I am interested in the ternary case of a theorem of Bombieri and Pila, in E. Bombieri and J. Pila, "The number of integral points on arcs and ovals", Duke Mathematical Journal., 59 (1989), 337-357. The following statement is found in D.R. Heath-Brown's work, namely D.R. Heath-Brown, "Counting rational points on algebraic varieties", Analytic number theory, 51-95, Lecture Notes in Mathematics., 1891, Springer, Berlin, 2006.
Theorem 5: Suppose $F(x_1, x_2, x_3)$ is a non-zero form of degree $d$ with integer coefficients and content 1. Define $N(F,B)$ to be the number of primitive triplets $(x_1, x_2, x_3)$ (primitive means $\gcd(x_1, x_2, x_3) = 1$) such that $F(x_1, x_2, x_3) = 0$, and that $|x_i| \leq B$ for $i = 1, 2, 3$. Also define $\lVert F \rVert$ to be the maximum modulus of the coefficients of $F$. Then either $N(F,B) \ll d^2$ or $\lVert F \rVert \ll B^{d(d+1)(d+2)/2}$.
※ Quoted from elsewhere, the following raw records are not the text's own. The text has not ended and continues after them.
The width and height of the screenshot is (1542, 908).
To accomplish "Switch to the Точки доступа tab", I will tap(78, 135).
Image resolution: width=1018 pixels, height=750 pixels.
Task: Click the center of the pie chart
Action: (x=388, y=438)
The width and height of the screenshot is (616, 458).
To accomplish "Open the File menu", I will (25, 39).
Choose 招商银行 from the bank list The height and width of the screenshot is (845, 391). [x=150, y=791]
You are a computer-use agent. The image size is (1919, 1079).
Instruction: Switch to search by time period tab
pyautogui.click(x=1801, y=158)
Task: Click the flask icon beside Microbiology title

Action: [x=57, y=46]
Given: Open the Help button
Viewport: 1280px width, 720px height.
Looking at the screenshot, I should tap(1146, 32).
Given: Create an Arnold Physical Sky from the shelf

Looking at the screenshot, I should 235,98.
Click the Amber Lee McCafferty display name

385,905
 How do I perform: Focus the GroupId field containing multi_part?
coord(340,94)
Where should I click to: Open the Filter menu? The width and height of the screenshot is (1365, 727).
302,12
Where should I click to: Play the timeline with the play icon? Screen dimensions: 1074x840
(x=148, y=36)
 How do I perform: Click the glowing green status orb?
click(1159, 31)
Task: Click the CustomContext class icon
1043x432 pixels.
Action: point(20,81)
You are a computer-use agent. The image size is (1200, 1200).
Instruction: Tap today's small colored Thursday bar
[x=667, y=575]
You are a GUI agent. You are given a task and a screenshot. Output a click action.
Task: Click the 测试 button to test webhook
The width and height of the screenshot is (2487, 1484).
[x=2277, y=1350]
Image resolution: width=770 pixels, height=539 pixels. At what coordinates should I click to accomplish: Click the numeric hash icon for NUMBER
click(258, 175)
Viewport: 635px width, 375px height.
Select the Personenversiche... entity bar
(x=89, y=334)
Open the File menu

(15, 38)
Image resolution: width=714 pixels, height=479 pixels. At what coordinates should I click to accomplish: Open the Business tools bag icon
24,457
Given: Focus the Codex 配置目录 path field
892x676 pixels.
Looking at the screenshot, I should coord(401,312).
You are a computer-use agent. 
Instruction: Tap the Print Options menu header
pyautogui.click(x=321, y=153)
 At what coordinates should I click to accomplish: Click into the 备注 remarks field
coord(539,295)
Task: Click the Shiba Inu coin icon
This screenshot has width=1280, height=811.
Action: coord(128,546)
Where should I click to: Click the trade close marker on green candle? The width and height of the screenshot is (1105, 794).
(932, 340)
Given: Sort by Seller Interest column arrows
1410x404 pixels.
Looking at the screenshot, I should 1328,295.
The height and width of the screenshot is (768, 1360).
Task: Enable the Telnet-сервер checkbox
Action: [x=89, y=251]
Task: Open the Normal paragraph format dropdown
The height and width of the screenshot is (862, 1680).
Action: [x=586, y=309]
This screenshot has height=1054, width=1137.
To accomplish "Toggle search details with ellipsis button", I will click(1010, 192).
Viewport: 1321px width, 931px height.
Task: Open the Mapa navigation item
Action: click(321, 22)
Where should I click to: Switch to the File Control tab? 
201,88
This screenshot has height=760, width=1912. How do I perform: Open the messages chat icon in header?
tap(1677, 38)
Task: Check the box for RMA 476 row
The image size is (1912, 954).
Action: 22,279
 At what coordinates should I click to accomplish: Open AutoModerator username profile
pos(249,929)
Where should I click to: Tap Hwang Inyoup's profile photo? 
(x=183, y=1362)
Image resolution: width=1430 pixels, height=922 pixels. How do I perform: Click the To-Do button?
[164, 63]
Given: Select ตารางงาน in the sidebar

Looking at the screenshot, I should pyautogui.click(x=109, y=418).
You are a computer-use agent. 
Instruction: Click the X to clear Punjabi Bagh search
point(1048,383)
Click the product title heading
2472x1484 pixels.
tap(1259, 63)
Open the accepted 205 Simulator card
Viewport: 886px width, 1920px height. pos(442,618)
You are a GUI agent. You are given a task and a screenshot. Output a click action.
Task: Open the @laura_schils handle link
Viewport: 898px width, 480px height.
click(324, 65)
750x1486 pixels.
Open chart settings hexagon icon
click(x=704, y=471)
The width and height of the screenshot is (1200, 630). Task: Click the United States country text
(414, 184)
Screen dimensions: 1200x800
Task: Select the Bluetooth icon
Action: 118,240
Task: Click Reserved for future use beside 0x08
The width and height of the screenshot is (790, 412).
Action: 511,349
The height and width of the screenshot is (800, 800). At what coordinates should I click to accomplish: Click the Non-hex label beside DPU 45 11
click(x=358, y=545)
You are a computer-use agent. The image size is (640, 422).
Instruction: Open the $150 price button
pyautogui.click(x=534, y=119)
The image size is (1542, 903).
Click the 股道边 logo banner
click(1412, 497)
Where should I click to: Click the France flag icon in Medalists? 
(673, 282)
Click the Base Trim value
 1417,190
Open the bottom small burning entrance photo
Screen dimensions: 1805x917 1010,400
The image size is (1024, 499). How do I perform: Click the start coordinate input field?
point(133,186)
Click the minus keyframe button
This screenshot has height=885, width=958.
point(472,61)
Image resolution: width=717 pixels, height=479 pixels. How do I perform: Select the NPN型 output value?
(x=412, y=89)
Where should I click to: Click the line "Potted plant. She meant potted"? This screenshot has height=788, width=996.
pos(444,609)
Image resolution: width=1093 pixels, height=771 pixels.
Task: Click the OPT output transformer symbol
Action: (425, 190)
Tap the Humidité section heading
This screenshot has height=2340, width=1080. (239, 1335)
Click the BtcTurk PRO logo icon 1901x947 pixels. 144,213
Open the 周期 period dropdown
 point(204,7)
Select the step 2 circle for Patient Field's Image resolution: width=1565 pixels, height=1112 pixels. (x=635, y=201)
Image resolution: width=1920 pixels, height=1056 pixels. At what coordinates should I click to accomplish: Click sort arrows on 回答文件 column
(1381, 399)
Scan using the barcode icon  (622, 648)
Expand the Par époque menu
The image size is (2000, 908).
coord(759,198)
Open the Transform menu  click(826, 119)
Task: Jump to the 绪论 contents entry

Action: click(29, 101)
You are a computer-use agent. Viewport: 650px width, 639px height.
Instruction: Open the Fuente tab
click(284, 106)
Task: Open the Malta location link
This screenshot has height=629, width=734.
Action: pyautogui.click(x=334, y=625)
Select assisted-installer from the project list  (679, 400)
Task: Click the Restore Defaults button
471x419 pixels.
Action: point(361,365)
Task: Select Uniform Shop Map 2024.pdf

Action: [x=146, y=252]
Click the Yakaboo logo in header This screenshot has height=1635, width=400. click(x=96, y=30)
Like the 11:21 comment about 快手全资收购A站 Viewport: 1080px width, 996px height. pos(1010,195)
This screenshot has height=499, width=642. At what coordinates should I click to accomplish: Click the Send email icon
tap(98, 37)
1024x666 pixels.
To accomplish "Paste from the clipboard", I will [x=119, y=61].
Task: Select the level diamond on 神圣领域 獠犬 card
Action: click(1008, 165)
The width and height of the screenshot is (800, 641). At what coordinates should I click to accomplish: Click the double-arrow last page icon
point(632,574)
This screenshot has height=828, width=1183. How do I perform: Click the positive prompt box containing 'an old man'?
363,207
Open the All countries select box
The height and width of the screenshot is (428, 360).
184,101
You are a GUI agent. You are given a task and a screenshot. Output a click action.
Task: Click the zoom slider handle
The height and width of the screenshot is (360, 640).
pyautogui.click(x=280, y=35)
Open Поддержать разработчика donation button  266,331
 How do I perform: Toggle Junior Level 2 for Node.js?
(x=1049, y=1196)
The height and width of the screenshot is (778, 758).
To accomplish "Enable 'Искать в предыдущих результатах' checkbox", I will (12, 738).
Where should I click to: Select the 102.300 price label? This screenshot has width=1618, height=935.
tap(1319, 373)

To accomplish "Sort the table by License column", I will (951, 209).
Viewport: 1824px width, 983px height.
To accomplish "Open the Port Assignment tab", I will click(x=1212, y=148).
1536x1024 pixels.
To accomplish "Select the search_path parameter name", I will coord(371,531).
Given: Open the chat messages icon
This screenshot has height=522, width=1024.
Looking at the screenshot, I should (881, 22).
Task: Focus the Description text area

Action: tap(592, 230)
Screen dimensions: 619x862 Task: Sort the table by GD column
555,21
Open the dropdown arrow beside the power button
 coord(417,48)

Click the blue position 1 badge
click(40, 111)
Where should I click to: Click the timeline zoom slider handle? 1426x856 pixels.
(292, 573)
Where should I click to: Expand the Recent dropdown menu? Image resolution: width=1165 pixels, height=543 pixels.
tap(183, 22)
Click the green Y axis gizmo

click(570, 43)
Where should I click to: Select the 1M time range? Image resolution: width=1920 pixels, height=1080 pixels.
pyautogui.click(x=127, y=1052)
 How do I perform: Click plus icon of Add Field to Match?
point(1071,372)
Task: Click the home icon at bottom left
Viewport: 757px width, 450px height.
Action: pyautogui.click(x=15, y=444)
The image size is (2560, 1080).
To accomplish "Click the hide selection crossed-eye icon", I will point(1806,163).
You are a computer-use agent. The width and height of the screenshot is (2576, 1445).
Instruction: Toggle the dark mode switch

I am interested in an analogous result for forms with four variables. Namely, a bound in terms of the degree of the form for $N(F,B)$, and alternatively a bound in terms of $B$ and $d$ of $\lVert F \rVert$. In the same Heath-Brown paper he gave several results which bounds $N(F,B)$ with a bound in terms of both $B$ and $d$, which (a priori) is not what I am looking for. Theorem 14 and 15 in the Heath-Brown paper shows that one can bound $N(F,B)$ by counting the number of zeroes of $k$ polynomials, but the key is then controlling the number of zeroes of those polynomials. Any insights would be greatly appreciated.